“I witnessed the Ethiopian and Italian war,” he tells us, smiling. Whether it’s true or not, we can’t be sure. “There were traitor Ethiopians who stood with the Italians. I used to tease them, when I saw them after the war. ‘Hey – give me candy or I’ll make fun of you’, I would say. And they would give me candy.”
It was a sort of child’s way of blackmailing for candy. To get lollipops.
“Whenever I would see candy – I would run and get it,” he says. He also remembers a time when life wasn’t as expensive as it is now.
“I used to buy eggs for 50 cents. People used to say, ‘That’s so expensive… we would never pay that.’ I remember when you could buy a sheep for l Birr.
And then you used to sell the skin of the sheep for l Birr and 50 cents. We used to buy 1 7 kg of pure, distilled, organic forest honey for 6 Birr.”
“The past isn’t even something you can compare today. Life is expensive now.”
Food prices aren’t the biggest concern that Wendwosen has faced in the past years. Today, his biggest concern is his eye sight. For the past few years, he’s been slowly going blind. For the last 3 months, he hasn’t been able to see anything at all.
The problem started years ago. “One eye has had continuous tears for the last five years,” Wendwosen says. “It has not been able to see and causes me pain.”
How life has been without being able to see.
“I cannot pick up any sticks since I was blind. I can’t distinguish what I’m drinking.” He says, ” I cannot protect my property. I cannot protect myself from any external harm. I have cattle. I have sheep and goats . It is very difficult for me to continue my life. Once, I even thought of ending my life.”
“I have cattle, sheep, goats, and various properties. When the neighbourhood children came to me – and told me that my cattle are eating the grass, eating my harvest – I would listen to that and cry. There was nothing I could do.”
“It was then that I thought about taking my life. I was useless to myself. I was useless to others . I couldn’t protect myself or my livelihood, nor anything that I have. There’s a saying … when someone can’t protect himself, he can’t protect others.”
Blindness did more than make Wendwosen feel useless. It also separated him from the people he loved – and the events of his life that were important to him.

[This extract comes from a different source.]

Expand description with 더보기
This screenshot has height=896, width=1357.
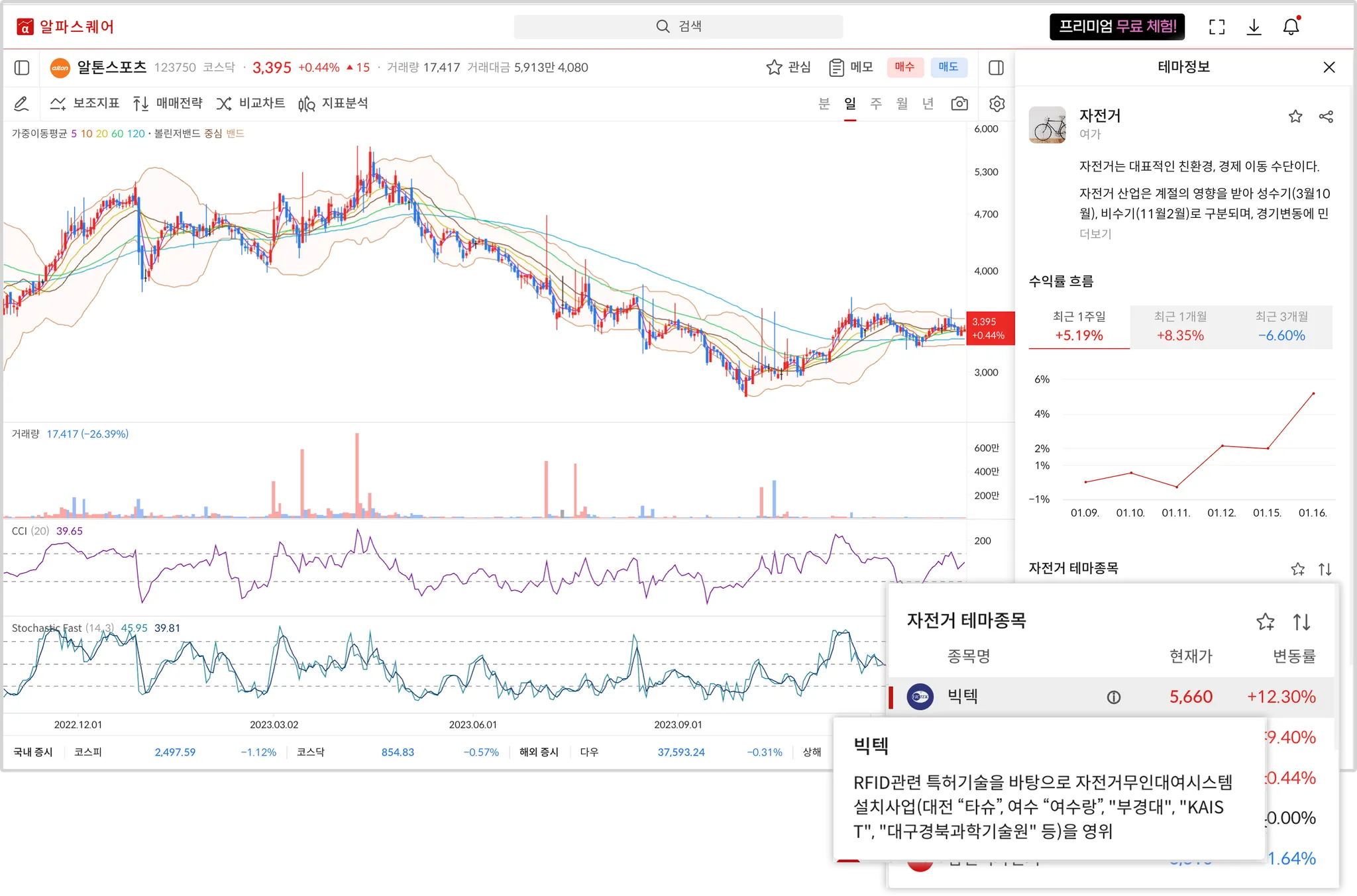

“I became alienated. If anyone of my family or friends passed away – I couldn’t go to their burial. I stayed at home. I cried. I alienated myself from the rest of the community – because I had no way to perform my function in the community.”
“I am married and have 7 children. 5 of my children are with me. The others are not.”
All of Wendwosen’s children are students – all of them still in school. The youngest is 18. The oldest is 21. Their studies keep them busy. Too busy to help their father care for his livestock. He didn’t want them to stop school to care for him. He values their education – their futures – more than he values himself .
And so Wendwosen came to cbm’s partner eye hospital, St.Francis. Hoping to have his sight restored.
We meet Wendwosen the day after his surgery. He’s waiting in line for the bandage to be removed. Waiting to see again … As the nurse peels back the tape, a smile breaks across his face. He can see!
Bassie (cbm‘s project officer) asked him whether he thought Bassie was tall or short. He said, ‘You’re sho-o-o-ort …’ He also said, “Your teeth are the most beautiful.”
Wendwosen starts telling us all the things he will do now that he can see again:
“I miss my place. I miss my village . I want to see the village where I am living. I will check the calves that are new born. I want to see the new sheep and goats and the like. I want to see the harvest we have been able to collect. I want to know what kind of things the community has done. I want to visit my neighbours.”
“I’m born again! ” He says, “This is my life. This is a new life for me. I will go to the people who have passed away when I was blind. I will take a horse – I will go there . But I will not cry. Because I do not want to lose my eye sight again.”
“I am so happy. I am extremely exc ited. I can’t wait to go back home and see all the changes that have happened.”